Meet fellow Caregivers - Introduce yourself

Thankyou indianascott. Husb just started being mean. It helps to hear your touching way to deal with it. So much of your post is how I feel and react to people and my husb. Thanks

Good for you. We've been married almost 58 yrs. I'm in it for the long hall but like the most of us I didn't sign up for this. Primary Progressive Aphasia with Alzheimer's is just as hard on the patient.

My name is Mona and i have been caregiving for 4 years now. Social work before that. I love what i do but many of my clients have serious health problems and just want to die. They feel there is no reasin to stay in such pain or a body that doesnt work anymore.
I try to encourage, smile and give them purpose but I sometimes agree with them and dont know what to say or do. Any suggestions?

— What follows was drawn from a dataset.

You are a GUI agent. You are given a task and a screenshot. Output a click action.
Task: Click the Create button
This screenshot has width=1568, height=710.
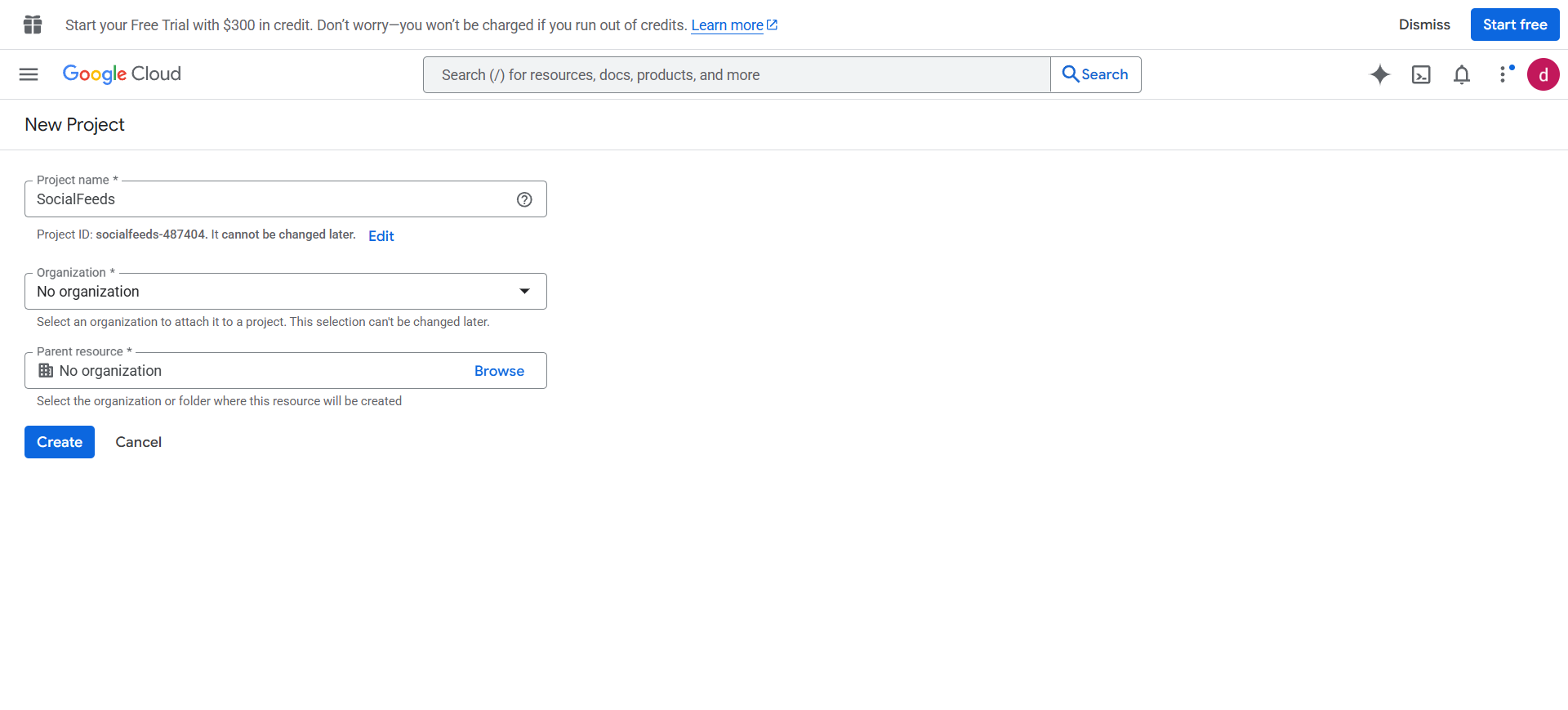pos(60,442)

Hi, My husband also has PPA and Posterial Cortical Atrophy. It is very challenging to communicate to say the least! He gets frustrated not being able to get the words out and I just try to guess what he means. I encourage him to keep trying but he is saying less and less. I continue to pray for patience for him and for me. Look for the small blessings in each day and let go of the frustrations.. Not easy but we have to keep our sanity somehow!

My name if Clara. I have my husband in a Altzheimers Care Home but the stress when I visit him almost makes me sick. He has been on a downhill slide for at least 10 years. Up until 2 years Ago i was his caregiver..

Hi Remi. Thanks for sharing. I could have written that post word for word. It is so disheartening not being able to understand what he's trying to say and of course he gets angry about it. A long with changes of Alzheimer's he is so miserable. What posterialcorticalAtrophy? And did his PPA come about with stroke? My husb didn't have a stroke. Praying for patience and trust in God's plan for us.....looking forward to chatting again. Diana

Hello @dianajane I am sorry to read of the healthcare challenges you are facing with your husband's situation. It is always a challenge to be a caregiver, but especially when our patient has mental challenges from dementia and related diseases. I am Scott and I was my wife's caregiver during her battle with brain cancer, during which she had multiple dementia-like symptoms. I also was one of the caregivers for my mother in law who had dementia.

We have two adult children and we wanted them to be able to live their lives without having to give up too much for their mom's care. It made caregiving a bit tougher for me, for sure, but did make my wife feel better seeing them be able to accomplish things they wanted to in their lives. It is a fine line to walk and a very difficult situation in caregiving.

I can tell you I fought depression and being anxious during much of my caregiving years for sure! It is impossible not to I believe! Plus it is an incredibly heavy burden to carry! I like to say "Superman and Wonder Woman only exist in the comics. Caregivers can do their best, but it is impossible to be a Super Hero!

What kind of hints and techniques are you interested in? Any particular area of caregiving! Folks here are always very happy to share what they have learned during their caregiving journeys!

Strength, courage, and peace!

Bless your heart. Clara how did you know it was time for the home? We are 4 yrs into diagnosis so a long road ahead of us. Husband cannot find his words. I dont know how to help him communicate his needs. He cant write anymore and pictures dont help. He is frustrated and depressed. Talks about hurting himself. I'll keep you & your husband in my prayers. Looking forward to future chats with you.

Hello @monarae It is nice to e-meet you here, Mona. I am Scott and I am pleased to read your question here! It is a tough one for sure.

I don't have a magic answer, but I know frequently, during the 14+ years my wife battled her brain cancer she asked me the same question in one form or another. It was a bit different in that I was caregiving for my wife and not someone else, but often I would tell her we needed more time to be sure we had talked about everything she wanted me to know, remember, tell others, etc. This often would help her move into a different place for a bit and change her thinking.

Often times I would also just say 'honey, I just don't know why. I guess none of us really know why we have to suffer, especially when it came from nothing we ever did as a person.

As I said no magic answers, but I wish I did! What have you tried that has worked so far?

Strength, courage, and peace!

Bless you and what you do. Difficult to know how to respond with someone wanting to die. It certainly has crossed my mind. At times my husband who has PPA Alzheimer's makes comments like that. I've been able to encourage him somewhat but like you I see the limited quality of life and my attitude changes. Just being a good listener can do most good. The less I comment the better for both of us. If the patient is religious perhaps the fact that we do not have the right to take a life including our own could be mentioned.